With this in place, I can "execute cleanup_clone('uscimposer-99');" at the SQL/Plus prompt (having logged in as the Composer user) and it nicely wipes out the input specification for that VM, and a new one can be provisioned. The only other manual step then, is to remove the provisioning-error'd VM from the View Admin interface.

--Joe

2011/05/11

EMC World 2011

I've made it through the 2nd day of EMC world, and am starting on the third. Tuesday brought some interesting talks on Networker and enterprise apps performance tuning (specifically MSSQL).

But the driving theme of the conference has me a bit confused. "IT As A Service" sounds great, and we keep hearing about how ITAAS can deliver benefits through standardization (aka service catalog)

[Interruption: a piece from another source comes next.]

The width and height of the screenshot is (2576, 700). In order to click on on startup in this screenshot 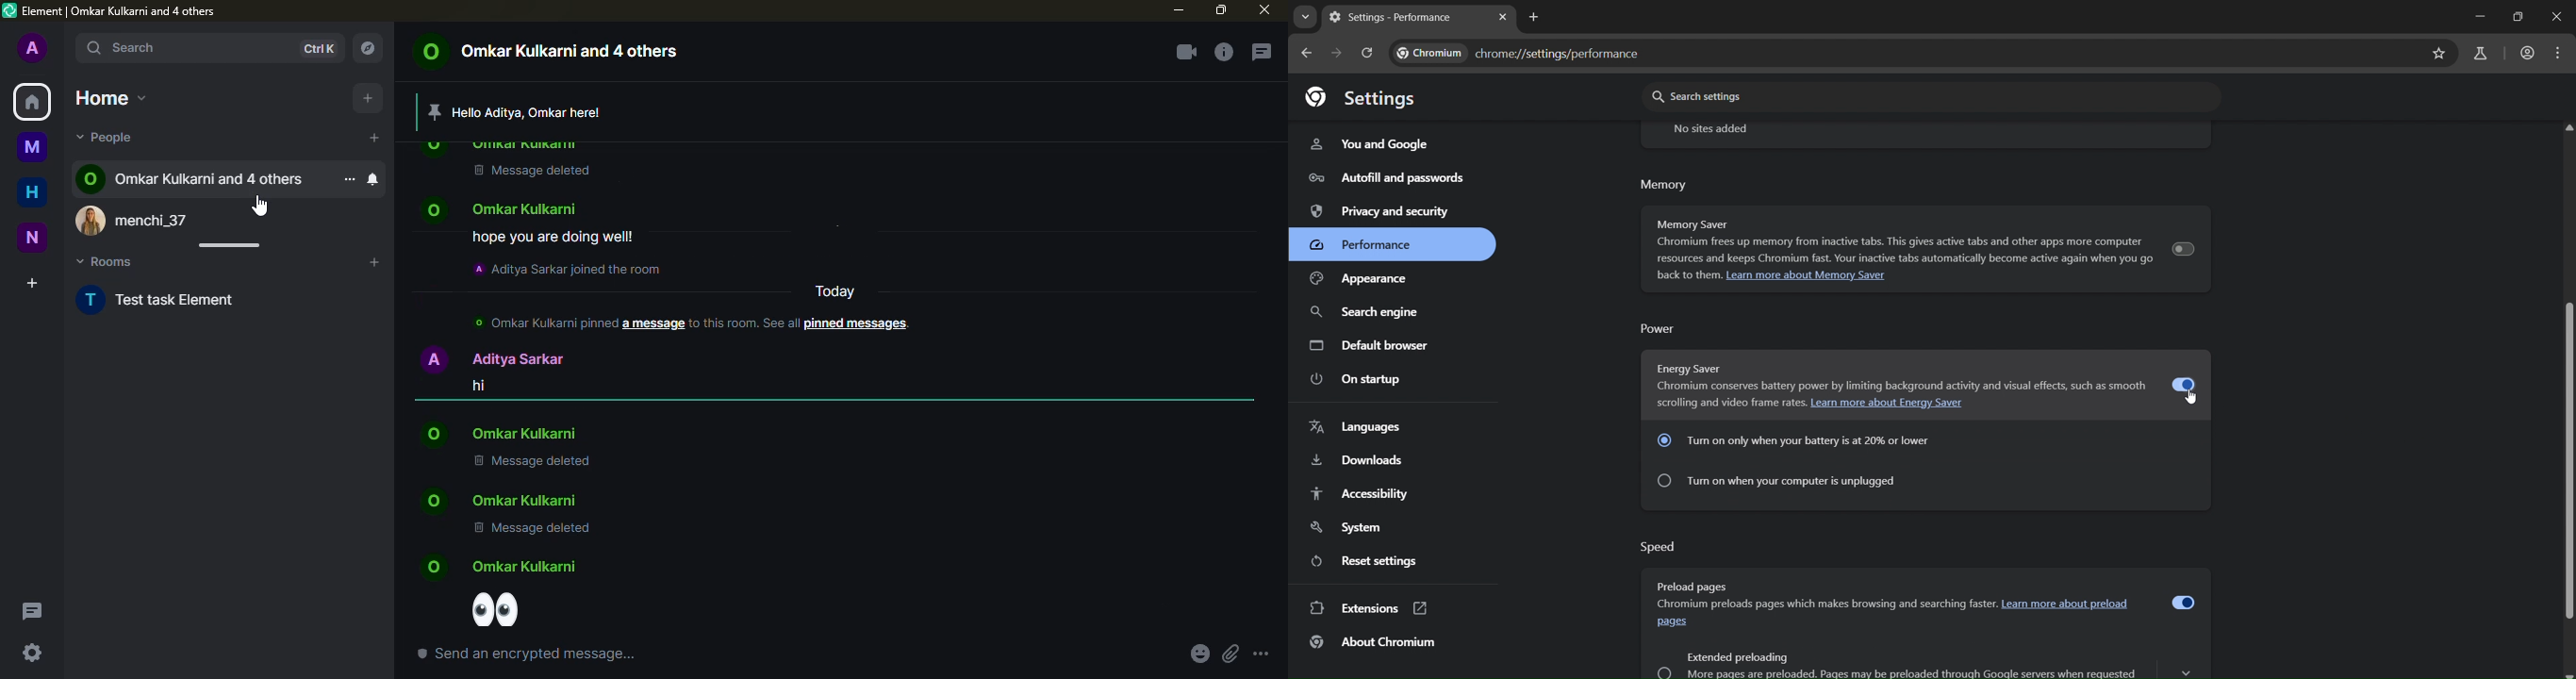, I will do `click(1365, 379)`.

At least in my experience, though, there's a problem- The service catalog is never "good". That is to say, it's either incomplete (sorry, we don't have MySQL in the catalog), or overly restrictive (pick a different DB platform for your LAMP app), or forces the business into shadow-IT operations (run your own d*** database). And in the case of business-driven tool selection, this is a problem.

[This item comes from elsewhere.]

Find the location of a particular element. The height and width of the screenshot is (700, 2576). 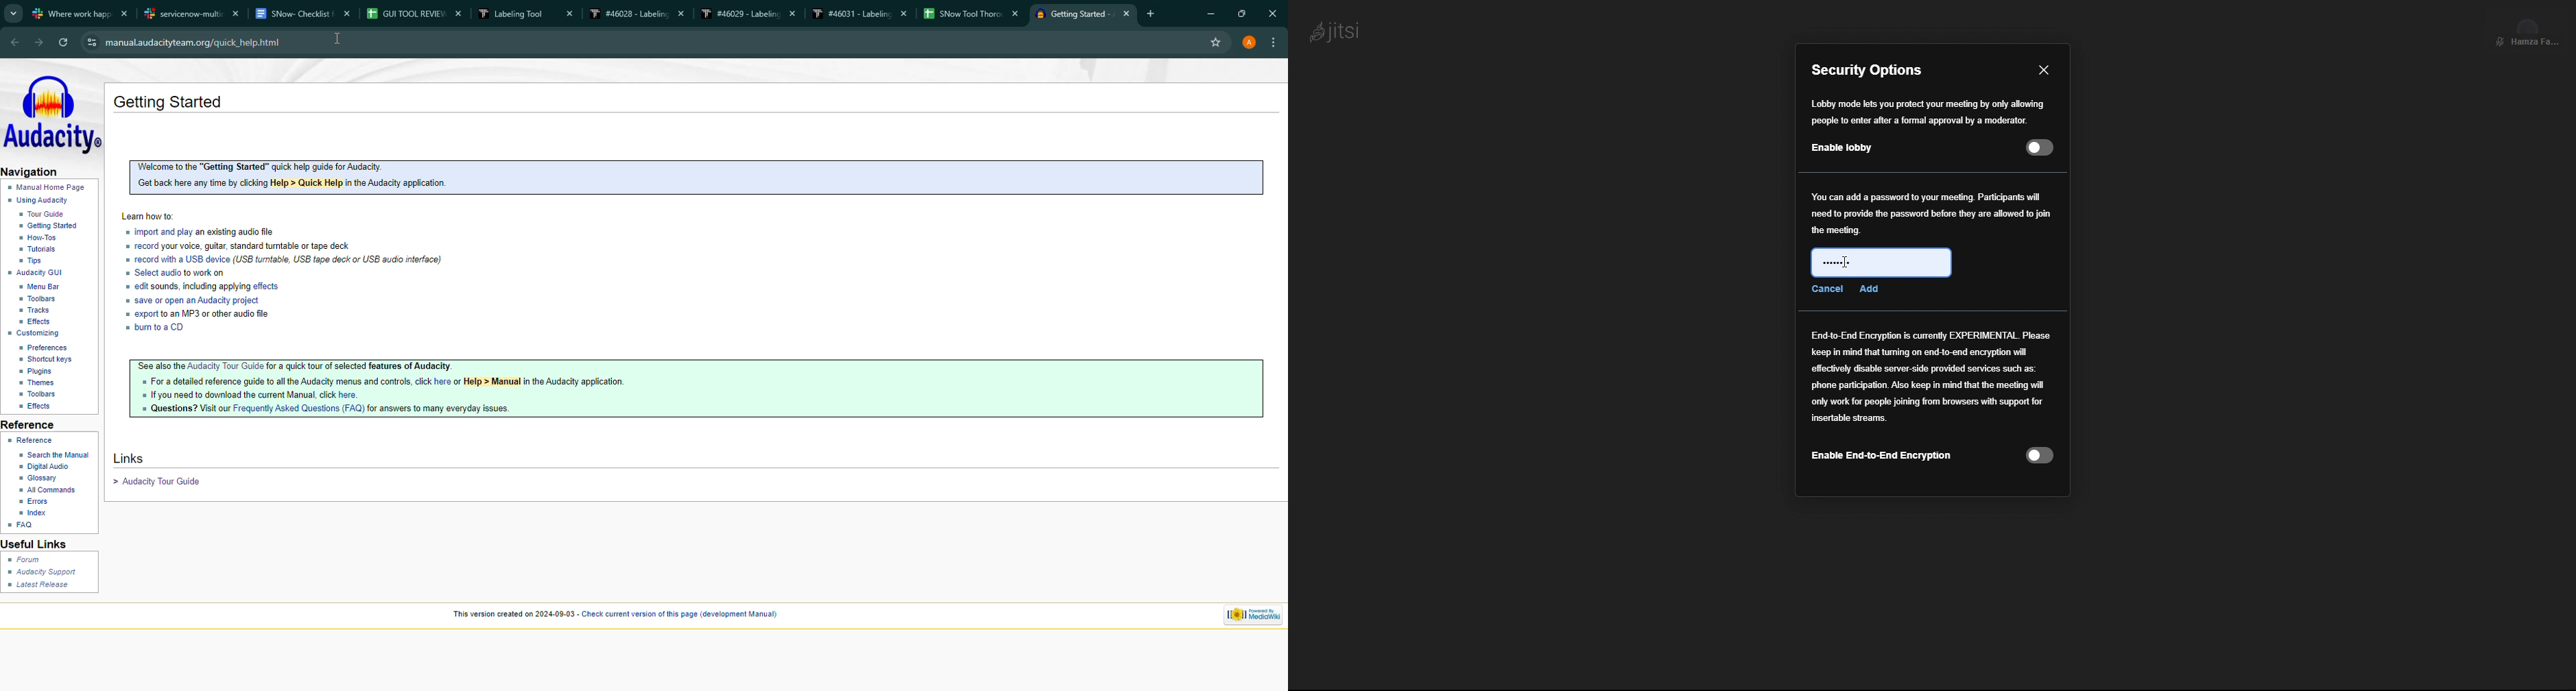

record is located at coordinates (141, 248).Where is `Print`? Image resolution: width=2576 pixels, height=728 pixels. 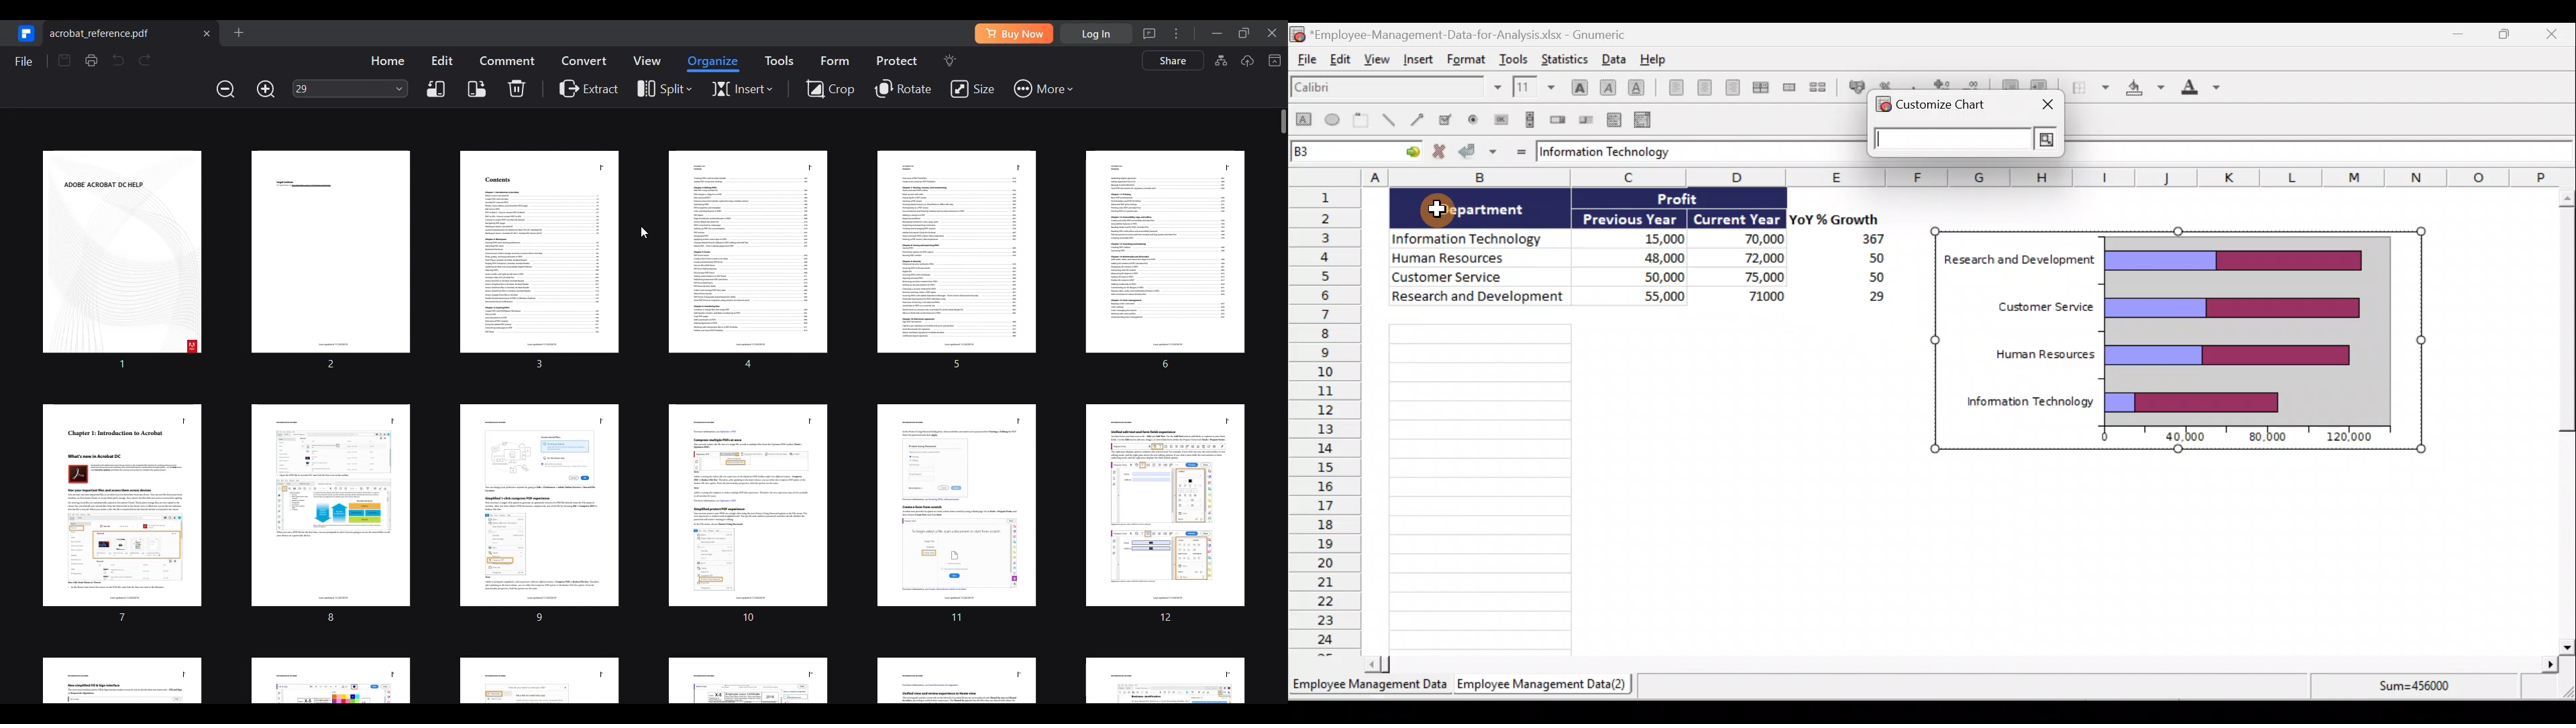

The service catalog as I see it will cover maybe 90% of the requirements, and every process/function will need a slightly different 10%. In order to deliver to those processes, ITAAS has to deal with those 1-off "oh yeah, MySQL had to be installed in /usr/local instead of the standard /apps/mysql-version to make this OOTB app work" kind of gotchas that plague sysadmins.

And, of course, technology moves ahead faster than the service book. In particular, marketing to business decision makers moves a helluva lot faster. Think about iPhone/tablet/Android adoption- IT has had to completely rethink what kind of device a user will be coming from-- It's not a corporate-owned laptop running an image-deployed copy of Windows XP with IE 6, it's now the iPad the CEO bought for his daughter.

So how does ITAAS respond to these shifting sands? That's the brazilian-dollar question. Do we chase the business's tail and add too many poorly-supported products to our service catalog? Do we lock the business into the properly-blessed old way of doing things, and out of the innovation that drives us?

--Joe

2011/05/09

EMC World 2011

I'm here at EMC world 2011, taking advantage of their "Bloggers Lounge" where they have better WiFi and more comfortable chairs.

So far, the conference is unremarkable-- the first keynote could be summarized as "Cloud, blah, blah, lots of data, blah, new products, blah, blah, blah" Nothing particularly groundbreaking.

But still, being the first travel I've been on in almost 5 years, I'm looking forward to it. Lots of topics that can help my quest for Infrastructure Strategy.